Today in Sweden: A roundup of the latest news on Tuesday

Find out what's going on in Sweden today with The Local's short roundup of the news in less than five minutes.

Today in Sweden: A roundup of the latest news on Tuesday
Kiruna, which is being moved to make way for mining expansion in the northern city. Photo: Karin Wesslén/TT

Six-week wait for Swedish Covid vaccine passes by post

People without a Swedish electronic ID must apply for their Covid vaccine passes by post, but delays of up to six weeks can be expected, according to the Dagens Nyheter newspaper. In November, before Sweden introduced a requirement to show a vaccine pass at many public events, the waiting time was between around five and eight days.

EXPLAINED: How to get your Covid-19 vaccine pass in Sweden

The eHealth Agency tells Dagens Nyheter that it has only processed around half of more than 130,000 applications that have been sent in manually. Applying online with an e-ID takes minutes, but the option is not available to large parts of the population, for example people without a Swedish identity number, the personnummer, who instead have to fill in a paper form and send it in by post.

Swedish vocabulary: a day – en dag

IN NUMBERS: Covid patients increase in Sweden over New Year’s period

There are now more Covid-19 patients in Swedish hospitals than at any point since May last year.

More than 610 Covid-19 patients were in hospital on the first day of 2022, according to public broadcaster SVT’s database which collects information from official sources. That’s up from 485 patients the week before.

In addition to that, around 120 Covid patients were in intensive care on Monday, a figure which is at its highest level since June.

According to the latest available data from December 30th, Sweden has recorded 1,314,784 Covid cases during the pandemic. Sweden updates its official data Tuesday-Friday, so the Public Health Agency is expected to present updated figures today.

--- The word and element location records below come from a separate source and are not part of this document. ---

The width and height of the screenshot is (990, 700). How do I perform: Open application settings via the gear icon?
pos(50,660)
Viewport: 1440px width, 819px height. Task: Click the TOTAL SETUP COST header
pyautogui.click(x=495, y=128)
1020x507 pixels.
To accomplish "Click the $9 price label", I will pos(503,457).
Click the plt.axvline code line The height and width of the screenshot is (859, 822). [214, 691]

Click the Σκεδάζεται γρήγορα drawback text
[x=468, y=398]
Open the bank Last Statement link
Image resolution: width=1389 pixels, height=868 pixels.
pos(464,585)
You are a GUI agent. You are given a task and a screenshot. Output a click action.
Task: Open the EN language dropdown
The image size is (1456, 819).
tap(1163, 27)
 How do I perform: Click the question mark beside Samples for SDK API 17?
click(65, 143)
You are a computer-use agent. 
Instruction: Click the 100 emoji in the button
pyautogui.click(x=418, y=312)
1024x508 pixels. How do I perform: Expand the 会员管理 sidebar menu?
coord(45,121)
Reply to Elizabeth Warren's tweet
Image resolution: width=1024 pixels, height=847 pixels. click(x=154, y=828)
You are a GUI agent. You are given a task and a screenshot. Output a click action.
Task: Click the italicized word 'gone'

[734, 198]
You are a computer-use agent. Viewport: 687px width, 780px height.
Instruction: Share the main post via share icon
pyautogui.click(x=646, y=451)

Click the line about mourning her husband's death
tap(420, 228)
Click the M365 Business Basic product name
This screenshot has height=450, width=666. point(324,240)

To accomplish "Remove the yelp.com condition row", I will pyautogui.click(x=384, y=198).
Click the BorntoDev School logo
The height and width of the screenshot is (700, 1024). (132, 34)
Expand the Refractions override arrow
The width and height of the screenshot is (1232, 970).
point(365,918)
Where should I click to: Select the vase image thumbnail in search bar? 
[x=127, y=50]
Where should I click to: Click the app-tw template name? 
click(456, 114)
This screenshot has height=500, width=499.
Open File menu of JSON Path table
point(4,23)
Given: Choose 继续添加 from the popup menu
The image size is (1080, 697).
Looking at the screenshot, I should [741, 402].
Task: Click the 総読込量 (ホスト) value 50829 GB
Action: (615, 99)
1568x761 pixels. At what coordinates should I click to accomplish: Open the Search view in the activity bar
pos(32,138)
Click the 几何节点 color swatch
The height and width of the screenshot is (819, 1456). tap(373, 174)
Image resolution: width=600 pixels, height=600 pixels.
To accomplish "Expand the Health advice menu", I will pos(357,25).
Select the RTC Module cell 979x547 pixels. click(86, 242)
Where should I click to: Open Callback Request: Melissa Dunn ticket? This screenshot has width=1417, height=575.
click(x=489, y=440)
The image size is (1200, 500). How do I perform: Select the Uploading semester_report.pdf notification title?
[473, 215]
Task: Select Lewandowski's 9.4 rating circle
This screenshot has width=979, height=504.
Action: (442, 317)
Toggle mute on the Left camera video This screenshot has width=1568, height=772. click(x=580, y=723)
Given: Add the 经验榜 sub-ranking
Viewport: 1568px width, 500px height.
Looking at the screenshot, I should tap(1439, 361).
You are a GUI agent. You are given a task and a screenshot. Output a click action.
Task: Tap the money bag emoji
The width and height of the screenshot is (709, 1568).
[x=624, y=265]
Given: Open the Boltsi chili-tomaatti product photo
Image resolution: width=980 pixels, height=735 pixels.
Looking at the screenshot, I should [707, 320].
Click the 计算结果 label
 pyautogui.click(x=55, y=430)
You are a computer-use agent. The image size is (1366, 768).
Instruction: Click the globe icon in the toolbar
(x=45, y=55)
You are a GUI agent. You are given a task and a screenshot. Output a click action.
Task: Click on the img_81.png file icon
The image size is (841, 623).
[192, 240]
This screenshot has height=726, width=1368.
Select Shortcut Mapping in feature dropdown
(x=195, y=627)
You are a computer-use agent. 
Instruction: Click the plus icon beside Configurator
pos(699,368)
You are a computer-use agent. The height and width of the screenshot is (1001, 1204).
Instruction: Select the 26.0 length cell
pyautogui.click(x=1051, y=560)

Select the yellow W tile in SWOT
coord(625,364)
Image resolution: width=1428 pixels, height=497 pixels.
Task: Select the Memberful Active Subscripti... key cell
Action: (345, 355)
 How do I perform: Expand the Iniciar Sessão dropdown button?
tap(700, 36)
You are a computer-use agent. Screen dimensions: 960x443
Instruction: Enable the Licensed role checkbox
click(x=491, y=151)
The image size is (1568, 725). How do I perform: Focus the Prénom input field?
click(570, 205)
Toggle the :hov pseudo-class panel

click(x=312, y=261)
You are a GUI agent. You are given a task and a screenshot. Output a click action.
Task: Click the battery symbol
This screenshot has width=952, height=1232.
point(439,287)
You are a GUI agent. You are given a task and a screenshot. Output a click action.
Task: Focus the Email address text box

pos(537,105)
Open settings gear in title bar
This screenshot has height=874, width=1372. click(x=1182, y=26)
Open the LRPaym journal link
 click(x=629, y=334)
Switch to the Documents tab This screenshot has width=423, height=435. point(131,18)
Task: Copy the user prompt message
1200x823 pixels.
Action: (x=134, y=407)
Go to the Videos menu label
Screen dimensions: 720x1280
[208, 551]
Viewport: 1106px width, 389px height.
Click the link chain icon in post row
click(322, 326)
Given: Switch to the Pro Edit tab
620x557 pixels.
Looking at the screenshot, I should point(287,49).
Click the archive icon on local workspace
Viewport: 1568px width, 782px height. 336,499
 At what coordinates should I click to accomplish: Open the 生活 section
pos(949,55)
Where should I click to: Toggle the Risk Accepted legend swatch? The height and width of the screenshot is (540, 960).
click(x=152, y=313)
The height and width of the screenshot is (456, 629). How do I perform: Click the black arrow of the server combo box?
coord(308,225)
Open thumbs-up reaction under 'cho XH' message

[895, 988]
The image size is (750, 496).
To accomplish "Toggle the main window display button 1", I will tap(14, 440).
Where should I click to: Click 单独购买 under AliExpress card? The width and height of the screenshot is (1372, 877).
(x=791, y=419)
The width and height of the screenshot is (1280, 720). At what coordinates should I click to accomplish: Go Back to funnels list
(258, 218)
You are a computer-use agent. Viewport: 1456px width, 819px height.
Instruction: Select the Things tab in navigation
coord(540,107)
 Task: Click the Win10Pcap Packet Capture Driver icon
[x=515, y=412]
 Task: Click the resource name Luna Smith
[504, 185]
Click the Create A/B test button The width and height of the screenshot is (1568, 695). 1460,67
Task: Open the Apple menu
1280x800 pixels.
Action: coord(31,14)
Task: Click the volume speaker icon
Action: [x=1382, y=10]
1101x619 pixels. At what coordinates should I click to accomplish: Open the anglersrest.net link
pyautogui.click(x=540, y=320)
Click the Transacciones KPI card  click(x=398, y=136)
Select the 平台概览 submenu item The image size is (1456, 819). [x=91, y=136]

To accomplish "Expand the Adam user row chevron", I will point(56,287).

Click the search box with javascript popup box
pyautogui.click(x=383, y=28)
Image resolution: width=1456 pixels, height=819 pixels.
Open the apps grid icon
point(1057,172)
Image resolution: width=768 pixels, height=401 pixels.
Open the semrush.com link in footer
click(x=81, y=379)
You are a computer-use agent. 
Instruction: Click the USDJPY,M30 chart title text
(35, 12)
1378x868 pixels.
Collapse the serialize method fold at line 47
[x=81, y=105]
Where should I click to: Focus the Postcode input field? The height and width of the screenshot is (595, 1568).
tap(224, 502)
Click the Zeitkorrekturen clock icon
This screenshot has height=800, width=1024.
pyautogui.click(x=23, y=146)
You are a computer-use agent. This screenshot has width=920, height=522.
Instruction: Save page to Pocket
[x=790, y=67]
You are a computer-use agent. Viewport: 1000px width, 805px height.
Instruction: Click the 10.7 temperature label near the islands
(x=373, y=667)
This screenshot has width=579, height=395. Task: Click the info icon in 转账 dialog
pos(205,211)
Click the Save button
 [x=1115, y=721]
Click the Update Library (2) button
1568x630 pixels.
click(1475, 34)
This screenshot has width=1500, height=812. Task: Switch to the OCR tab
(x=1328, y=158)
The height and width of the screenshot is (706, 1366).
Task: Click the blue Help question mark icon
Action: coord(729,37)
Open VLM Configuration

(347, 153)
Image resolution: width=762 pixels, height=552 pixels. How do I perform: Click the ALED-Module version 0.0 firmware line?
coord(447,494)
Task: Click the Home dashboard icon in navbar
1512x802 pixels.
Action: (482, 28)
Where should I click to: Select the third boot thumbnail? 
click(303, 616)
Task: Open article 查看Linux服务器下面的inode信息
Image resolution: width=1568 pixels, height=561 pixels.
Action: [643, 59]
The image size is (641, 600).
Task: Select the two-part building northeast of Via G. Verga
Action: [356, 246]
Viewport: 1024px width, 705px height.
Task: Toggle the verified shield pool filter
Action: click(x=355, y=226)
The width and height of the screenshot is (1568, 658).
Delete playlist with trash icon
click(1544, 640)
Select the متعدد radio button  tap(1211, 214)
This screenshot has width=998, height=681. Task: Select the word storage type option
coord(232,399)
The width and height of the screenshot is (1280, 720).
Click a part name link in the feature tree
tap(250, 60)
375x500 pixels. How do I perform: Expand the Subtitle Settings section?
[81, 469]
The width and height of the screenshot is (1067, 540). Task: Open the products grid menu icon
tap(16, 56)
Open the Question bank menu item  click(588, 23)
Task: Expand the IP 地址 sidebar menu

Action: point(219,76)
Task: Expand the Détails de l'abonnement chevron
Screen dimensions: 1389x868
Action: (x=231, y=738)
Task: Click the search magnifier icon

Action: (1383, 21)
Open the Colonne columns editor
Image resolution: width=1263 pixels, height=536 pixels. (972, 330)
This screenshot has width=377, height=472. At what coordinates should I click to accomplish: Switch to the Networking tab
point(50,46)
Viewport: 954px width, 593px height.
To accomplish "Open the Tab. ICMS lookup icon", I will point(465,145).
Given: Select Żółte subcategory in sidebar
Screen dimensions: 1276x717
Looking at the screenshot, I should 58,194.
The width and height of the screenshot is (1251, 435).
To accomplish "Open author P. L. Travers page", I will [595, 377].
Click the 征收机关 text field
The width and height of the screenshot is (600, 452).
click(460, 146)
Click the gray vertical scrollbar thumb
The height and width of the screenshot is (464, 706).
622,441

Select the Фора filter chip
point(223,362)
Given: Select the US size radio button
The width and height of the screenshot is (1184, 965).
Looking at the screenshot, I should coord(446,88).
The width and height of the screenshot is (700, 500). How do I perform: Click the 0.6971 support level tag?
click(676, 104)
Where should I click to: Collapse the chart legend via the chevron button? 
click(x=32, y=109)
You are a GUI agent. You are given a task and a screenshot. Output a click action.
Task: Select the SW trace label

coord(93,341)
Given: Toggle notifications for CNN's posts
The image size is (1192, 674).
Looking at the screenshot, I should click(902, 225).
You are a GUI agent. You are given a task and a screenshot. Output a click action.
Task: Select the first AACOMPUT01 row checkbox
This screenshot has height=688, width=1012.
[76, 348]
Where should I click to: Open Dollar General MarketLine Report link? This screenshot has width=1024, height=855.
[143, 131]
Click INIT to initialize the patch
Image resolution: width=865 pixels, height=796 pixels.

Swedish vocabulary: today – i dag

Teachers’ union: Mass test schoolchildren in Sweden

One of the teachers’ unions, Lärarförbundet, has called on Sweden to follow in the footsteps of Norway, which is now handing out rapid Covid tests to all schoolchildren. Schools are set to open in Sweden next week after the Christmas break.

“It would be welcomed if we too had a Public Health Agency which says it is better to test your children one time too many than one time to little,” union chief Johanna Jaara told Swedish public broadcaster SVT’s news programme Aktuellt on Monday.

Schools in Sweden are instead told to take preventive measures such as spending time outdoors, emphasising good hand hygiene, informing students and parents that students should stay at home if they develop symptoms of Covid, and avoiding crowding.

Swedish vocabulary: schoolchildren – skolbarn

Cracks appear in school building in Swedish mining town

Several buildings in Sweden’s northernmost city, Kiruna, have been damaged by cracks caused by mining activity. High school Hjalmar Lundbohmsskolan is the latest to receive cracks to its walls, pillars and floors, reports SVT Norrbotten.

Kiruna is in the process of being relocated eastwards so that mining company LKAB – the region’s major employer – can continue expanding underground. The company has therefore bought the school, and will according to the contract with the council continue operating it until a new school is ready for its around 800 students by autumn 2023.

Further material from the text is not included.